Common lilacs—whether loved or loathed by gardeners—have an unmistakable power to prompt the muse. The flowers arrive just as temperatures are warming, at the vanguard of the green takeover. Their fragrance is humid and thick, instantly, for many, evoking a remembrance of springs past. It is sweet but not insipid, like a sad melody that becomes a post-breakup hymn. “Lilac wine is sweet and heady,” the singer Nina Simone laments over a bare skeleton of piano chords, “Where’s my love?” The fragrance permeates the air of another song, by the folk singer Greg Brown, that pays similar tribute to a long-ago love: “I can still smell the lilacs,” he sings, “in the corner of the dream café.” The fragrance is one of nostalgia. For me, it provides an instant incantation of the backyard of my childhood. My mother loves lilacs, in part because they were a reminder of her mother, who also loved lilacs, and of her grandmother, who planted one near the outhouse on the family farm. Memories and stories rise from beneath the haze.

This year, among many communal changes, Lilac Sunday, the long-standing tradition that brings tens of thousands of people to the Arnold Arboretum on Mother’s Day, has been canceled. Yet, the lilacs will still swell with their languorous fragrance. The slope of Bussey Hill will still be shrouded with lavender and cream, violet and wine. Somehow, in this time of social distancing, it seems almost poetic that a day in the lilacs would become another marker of how society has changed. We can (and should) have private celebrations—a personal Lilac Tuesday, an early morning Lilac Friday—but the collective fanfare will be heard only in the spool of memory.

The function of common lilacs as an aide-mémoire is unquestionably interwoven with the biology of the plant—what I call the subjective biology. The emotive power would not be the same without the overwhelming fragrance. It would not be the same if the plants were smaller or less robust. Lilacs are not finicky garden curios that have to be coaxed into flower. When Henry David Thoreau wrote about the landscape at Walden Pond, he described an overgrown place where a home had once stood. “Now only a dent in the earth marks the site of these dwellings,” Thoreau wrote. “Still grows the vivacious lilac a generation after the door and lintel and the sill are gone, unfolding its sweet-scented flowers each spring, to be plucked by the musing traveller; planted and tended once by children’s hands, in front-yards … the last of the stirp, sole survivor of that family.” The plants had outlasted even the foundation. The blossoms had become the lone trail marker into the past.

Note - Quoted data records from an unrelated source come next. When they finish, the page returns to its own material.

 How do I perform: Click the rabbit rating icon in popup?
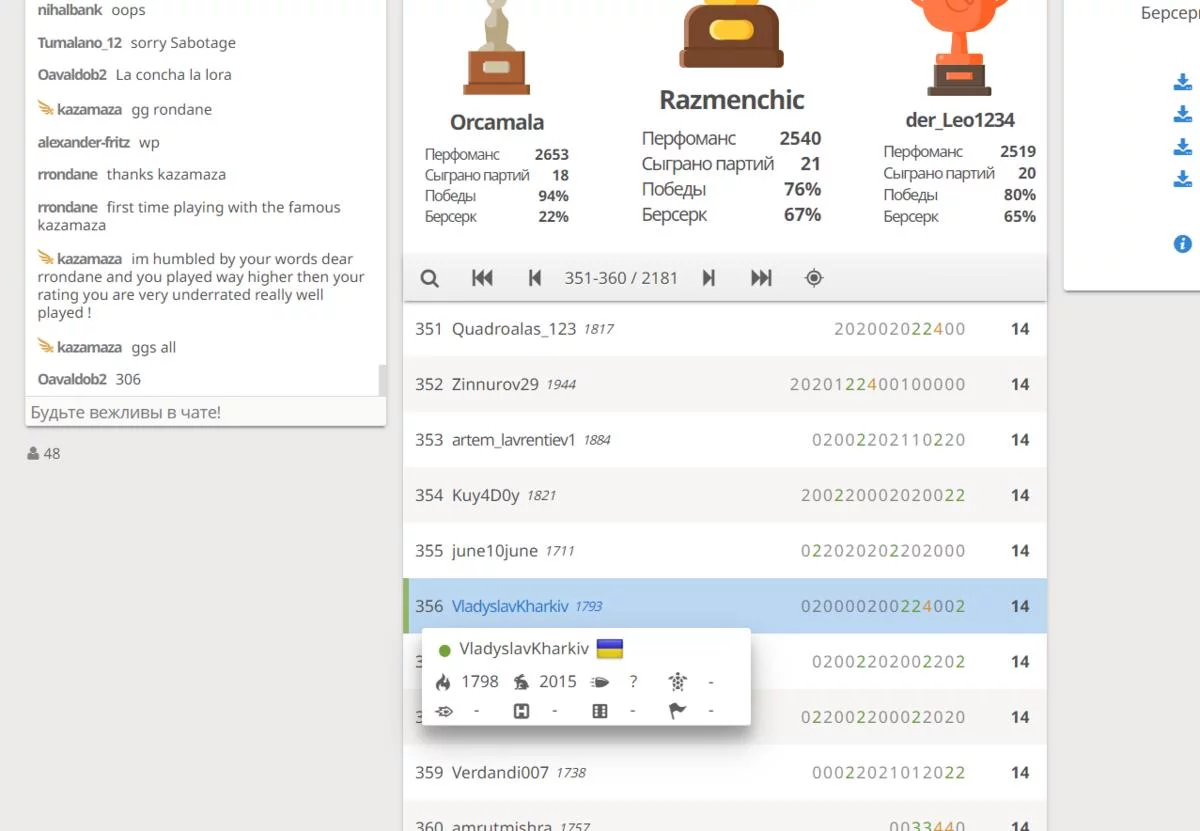[521, 682]
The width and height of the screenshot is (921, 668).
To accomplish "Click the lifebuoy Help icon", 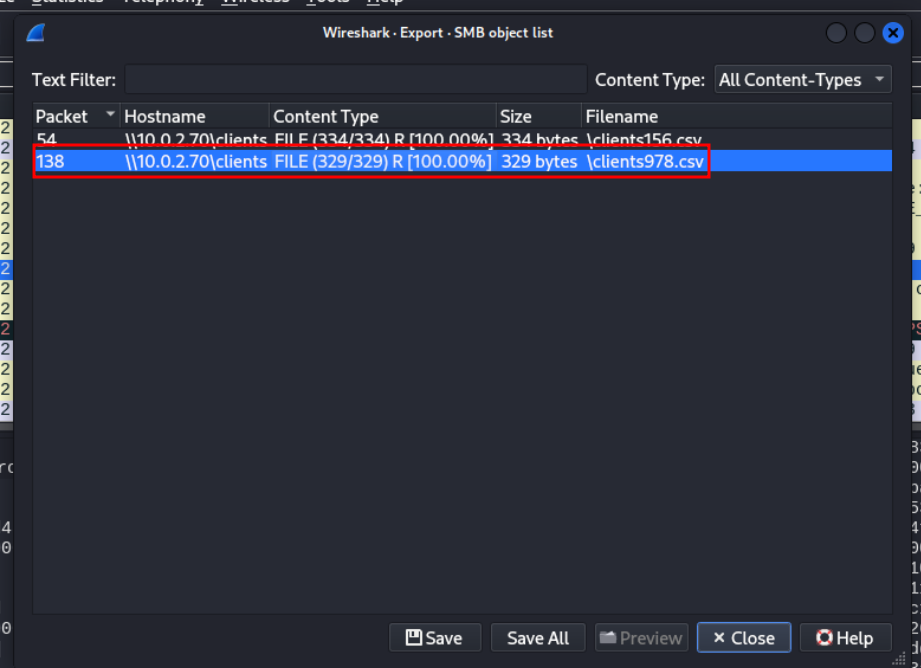I will click(x=824, y=637).
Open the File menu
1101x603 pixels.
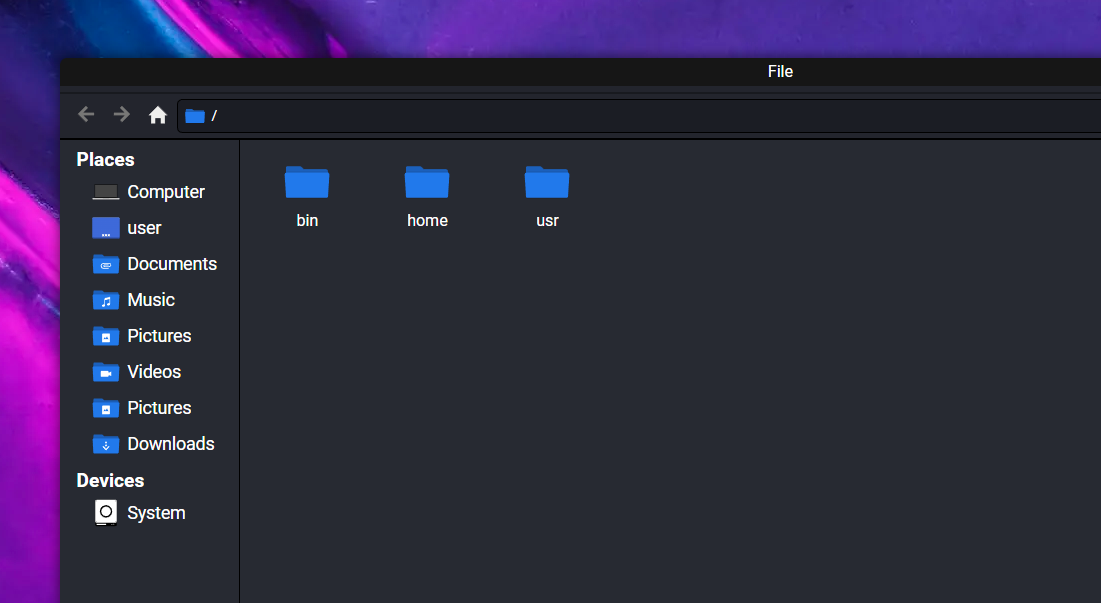pyautogui.click(x=780, y=71)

At the Arnold Arboretum, a scattered hedge of lilacs runs across the upper slope of Bussey Hill (see accessions 301-2012 and 364-2012). The hedge was part of the landscape around the house of Benjamin and Judith Bussey, the landowners who ultimately deeded their property to Harvard University. The house faced South Street. It was finished in 1816, with a driveway approaching the entrance like a half moon. A barn was positioned behind the house, tucked against a steep slope that rises towards the summit of the hill. The barn’s gap-toothed foundation is still visible today, but the foundation of the house is mostly covered with grass—a raised bit of lawn. Still, the lilacs persist. They flowered last year and the year before. They flowered during the Civil War and during the Great Depression, and all through the century that poet Muriel Rukeyser would call “the first century of world wars.” And they will flower this year, too—a reminder not of the world moving on without us but of a world in which our past and present move on together.